The electronic version of this article is the complete one and can be found online at: http://www.retrovirology.com/content/6/S3/P330

Published:

22 October 2009

© 2009 Azizi et al; licensee BioMed Central Ltd.

Background

We have previously developed an innovative vaccine based on the genetic mutability and diversity of variable HIV-1 epitopes. This polyvalent peptide vaccine has been shown to induce a broadly reactive peripheral immune response in mice and macaques (Azizi A, J. Immunol, 2008). Our group recently developed a lipid-based vesicle as an oral vaccine delivery system for the induction of mucosal immunity within mucosal tissues. In this study, we take advantage of this technology to entrap our HIV-1 vaccine into this lipid-based vesicle.

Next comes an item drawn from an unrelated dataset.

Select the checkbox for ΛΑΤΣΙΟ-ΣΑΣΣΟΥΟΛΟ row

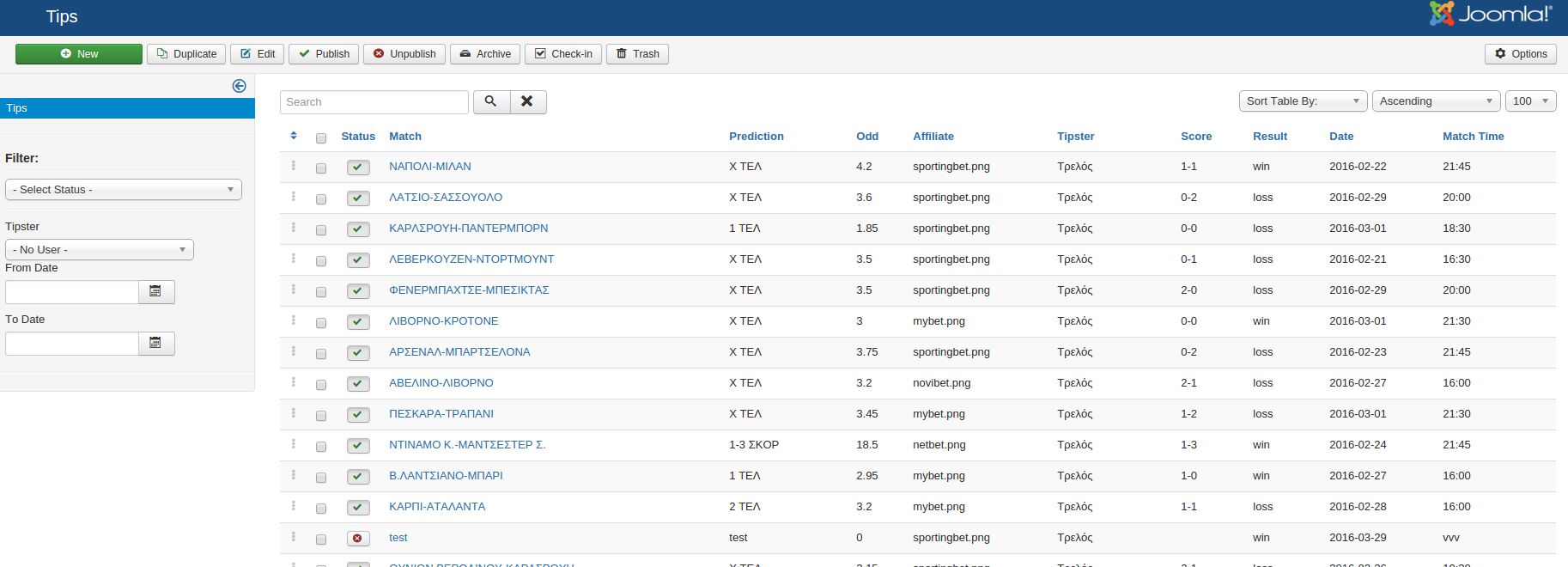pos(321,198)

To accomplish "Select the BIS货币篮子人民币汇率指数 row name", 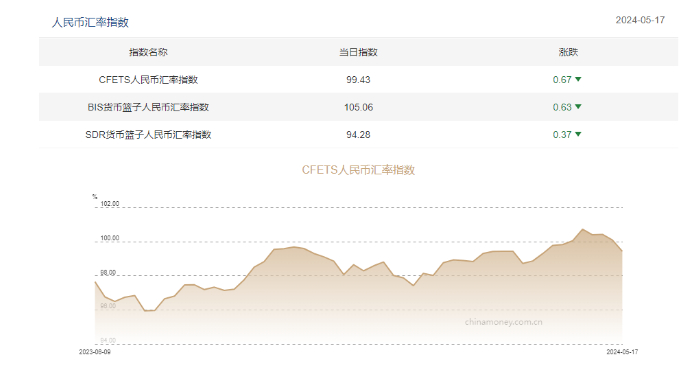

We then evaluated the ability of our vaccine formulations to induce maturation of mouse dendritic cells. In vitro experiments have shown our liposomally-delivered candidate vaccine to be effective in inducing the maturation of mouse dendritic cells, as demonstrated by increased cell surface MHCII and CD86 expression.

Methods

Mice were sacrificed and bone marrow from femur, tibia and humerus was collected. Marrow cells were then cultured in the presence of IL-4 and GM-CSF for 5 days before being loaded with antigen to induce maturation. The presence of cell surface markers related to dendritic cell maturation was then evaluated by flow cytometry.

Results

Stimulation of immature bone marrow-derived murine dendritic cells with liposomally-delivered HIV peptides induces maturation of these cells, as determined by increased expression of cell-surface markers MHCII and CD86.

Conclusion

Our data indicate that the incorporation of multiple HIV-1 epitopes into a lipid-based delivery system is effective in inducing the maturation of murine dendritic cells. Our findings suggest that a liposomal-based delivery system may act as an effective delivery vehicle.